One in 20 women (5%) aged between 16 and 59 reported using an illicit substance in the past year, the Crime Survey for England and Wales found.
This was the lowest level since the records started in 1996. It had peaked at 8.8% in 2000 and 2003-04.
Among men, 11.8% reported using drugs over the past year - a figure which has also fallen in recent years.
Susanne Hakimi, from the charity Action on Addiction's Hope House - a residential treatment centre for women - said drug use among women has been "hidden away behind closed doors".
She said: "Some women tell us they are afraid to seek help for fear of losing their children. Although addiction generally is still highly stigmatised, we are seeing more women coming to us for treatment for drug use and being a little more open about their recovery.

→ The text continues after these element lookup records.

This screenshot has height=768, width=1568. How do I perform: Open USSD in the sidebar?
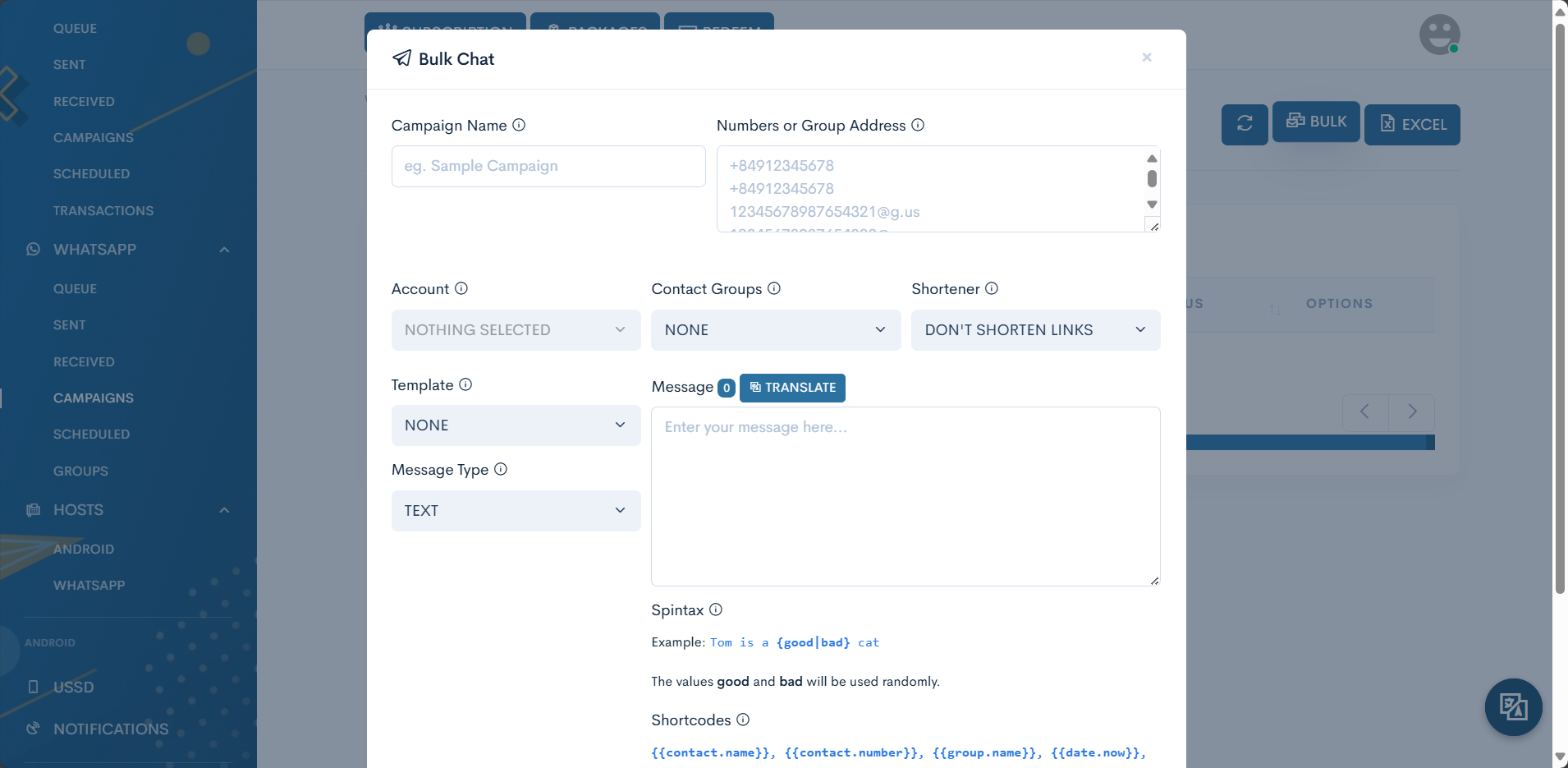point(73,687)
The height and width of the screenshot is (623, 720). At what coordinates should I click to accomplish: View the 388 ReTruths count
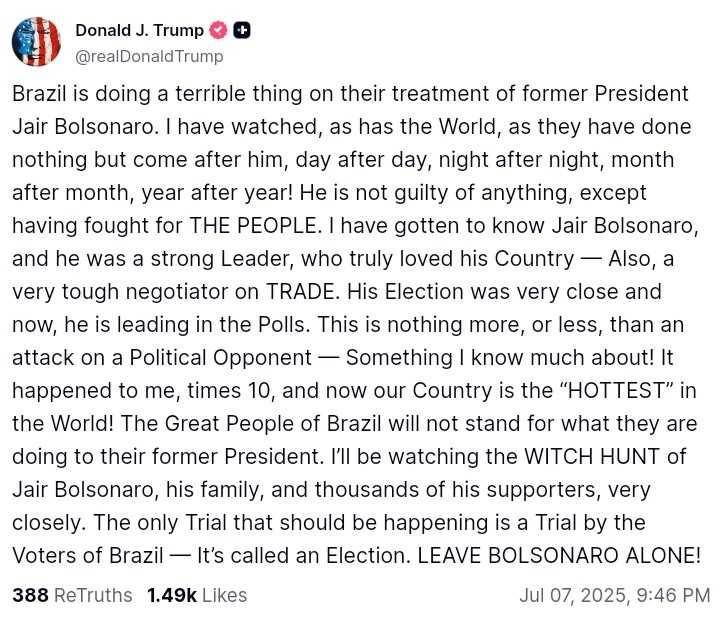point(30,595)
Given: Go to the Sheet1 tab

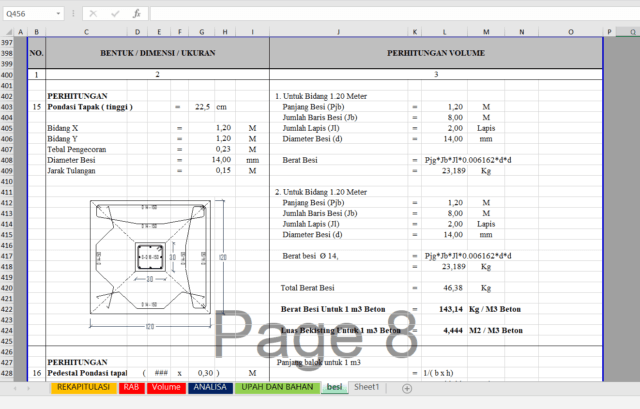Looking at the screenshot, I should click(366, 387).
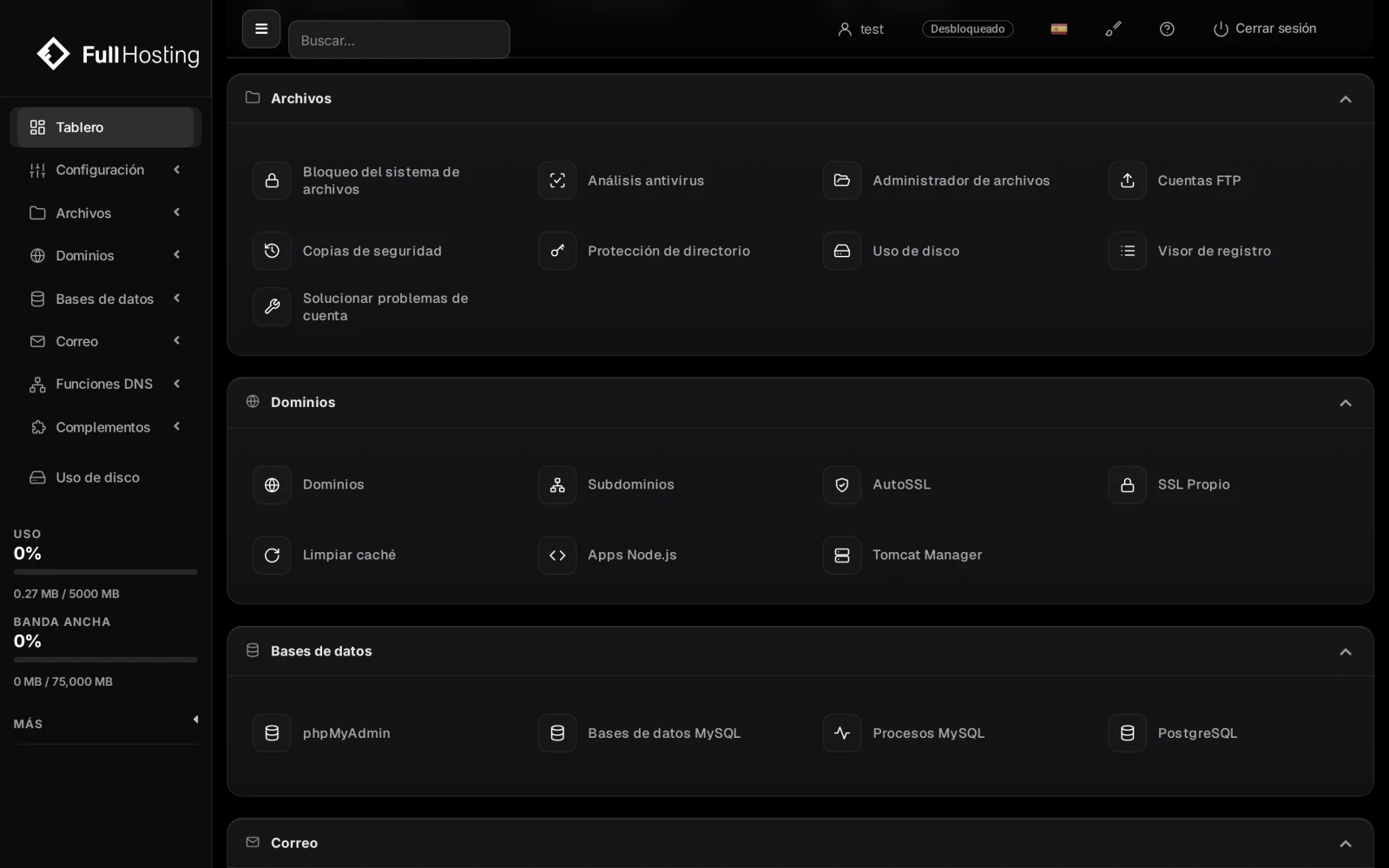This screenshot has height=868, width=1389.
Task: Select the AutoSSL shield icon
Action: point(842,485)
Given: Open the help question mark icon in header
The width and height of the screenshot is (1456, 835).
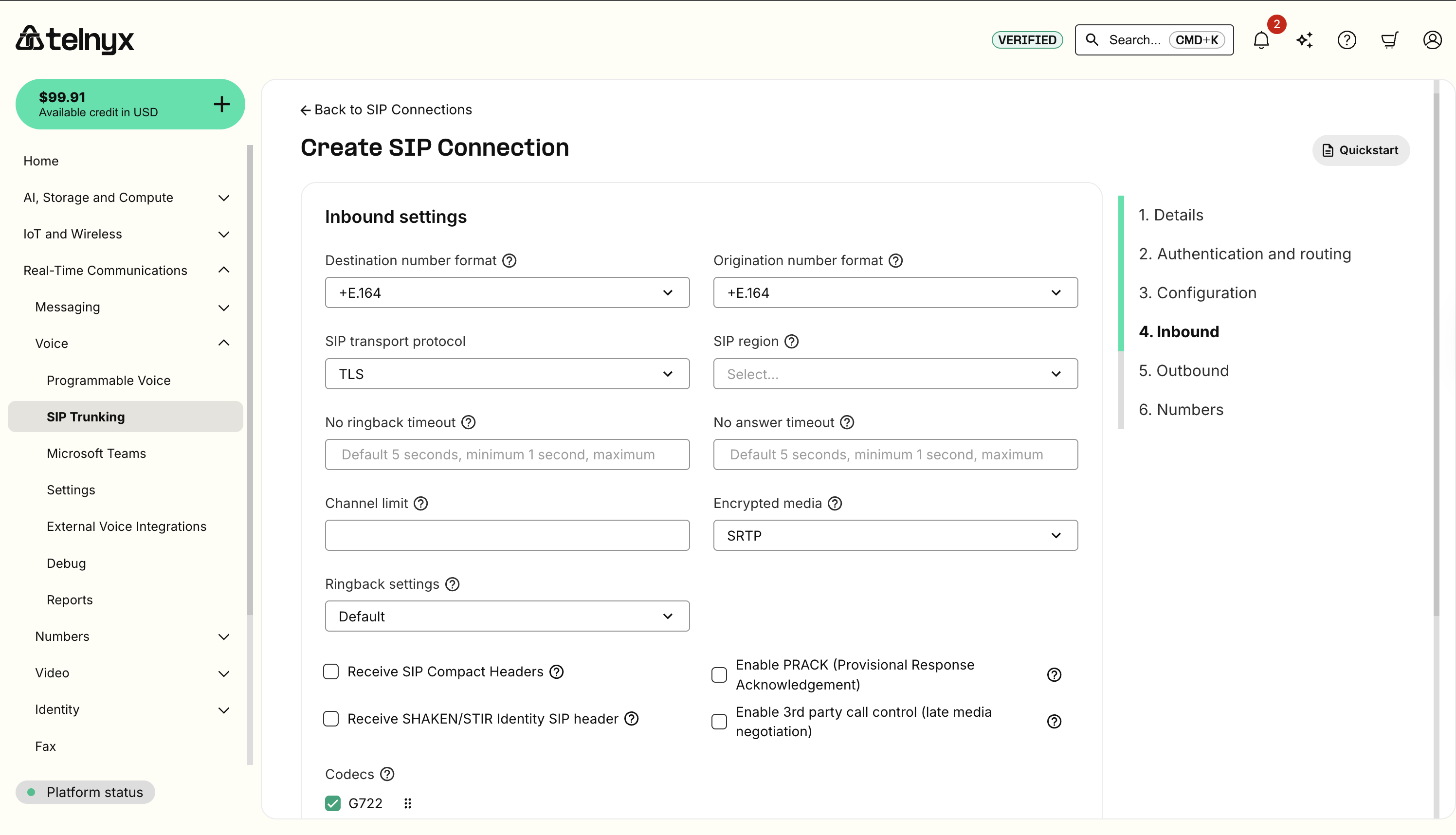Looking at the screenshot, I should 1347,40.
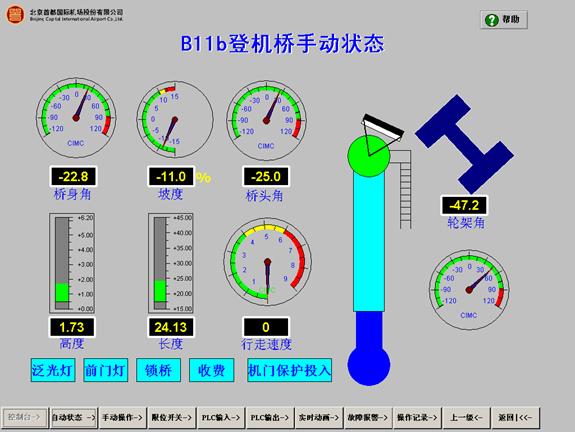Screen dimensions: 575x432
Task: Open the 限位开关 limit switch page
Action: point(172,417)
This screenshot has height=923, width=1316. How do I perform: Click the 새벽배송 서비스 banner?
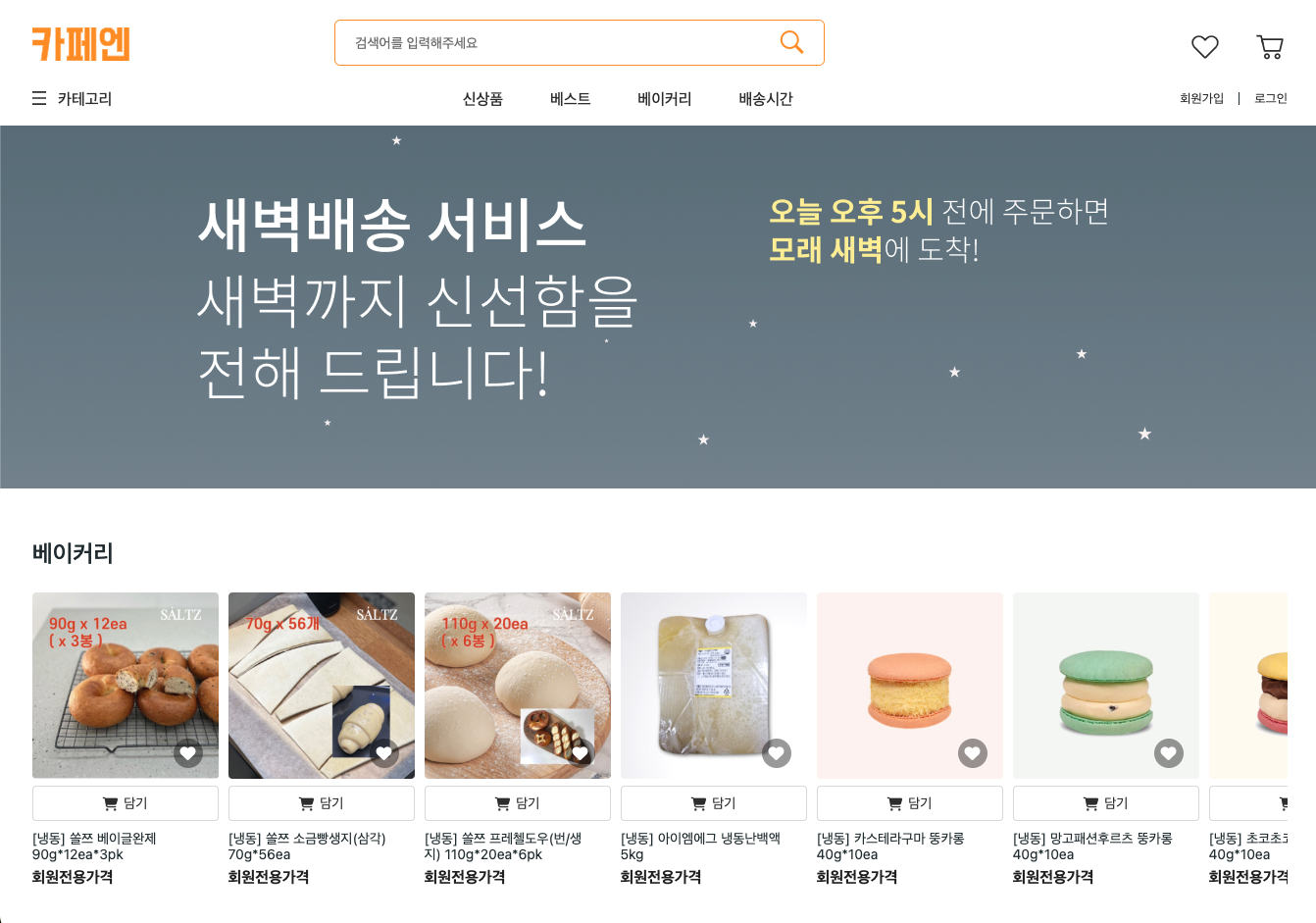[x=658, y=307]
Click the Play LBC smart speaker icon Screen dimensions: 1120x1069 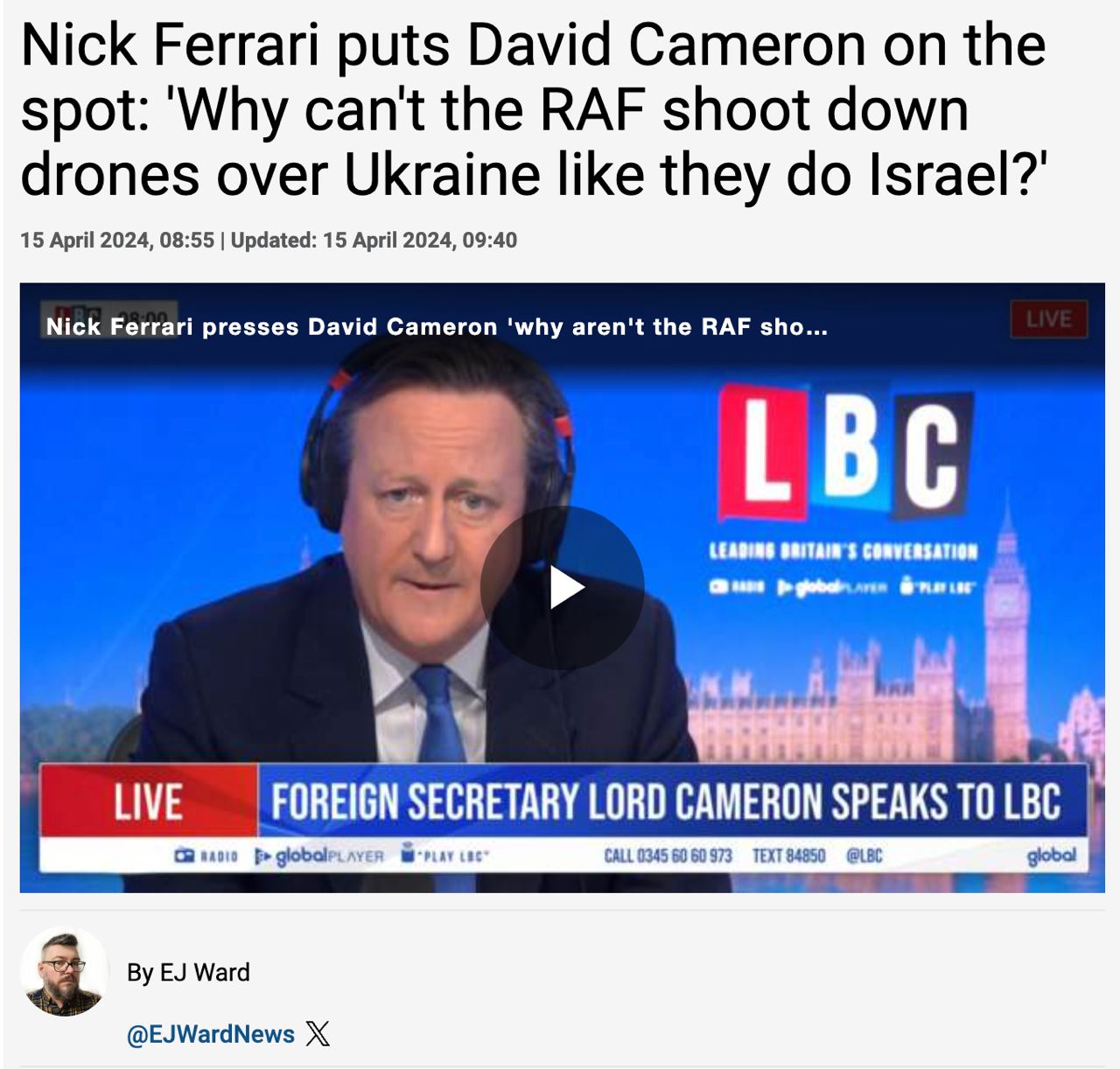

"Once this starts to happen, we believe it can be contagious and one person in recovery can, with the right support, encourage and support someone else to recover from addiction."
'A cultural shift'
The Home Office figures suggested drug use was higher among young people. Nearly one in five (18.0%) of young adults aged 16-24 had taken an illicit drug in the last year- around 1.1 million people, the figures show.
This was similar to the 2014-15 survey (19.5%), but lower compared with a decade ago (25.2% in the 2005-06 survey).
Professor Kevin Fenton, national director of health and wellbeing at Public Health England, commented: "These new figures show that drug use has been largely stable over the last five years and continues to be considerably lower than 10 to 15 years ago."
However, usage of cocaine and ecstasy jumped among people from wealthier households, the figures suggested.
In 2015/16, 3% of people aged 16 to 59 from households with incomes of at least £50,000 reported taking cocaine - up from 2.2% in 2014/15.
The proportion in the same category who had used ecstasy was 2.2% - up from 1.5%.
Simon Antrobus, chief executive of the charity Addaction, said the increases reflected factors including wider availability and "a cultural shift which has increasingly normalised those substances".
It comes as separate figures showed that the number of people being admitted to hospital after being poisoned by illegal drugs has soared by more than 50% in the past 10 years.
There were 14,279 hospital admissions where 'poisoning by illicit drugs' was the main diagnosis in 2014-15, a rise of 57% since 2004-05, figures released by the Health and Social Care Information Centre, showed.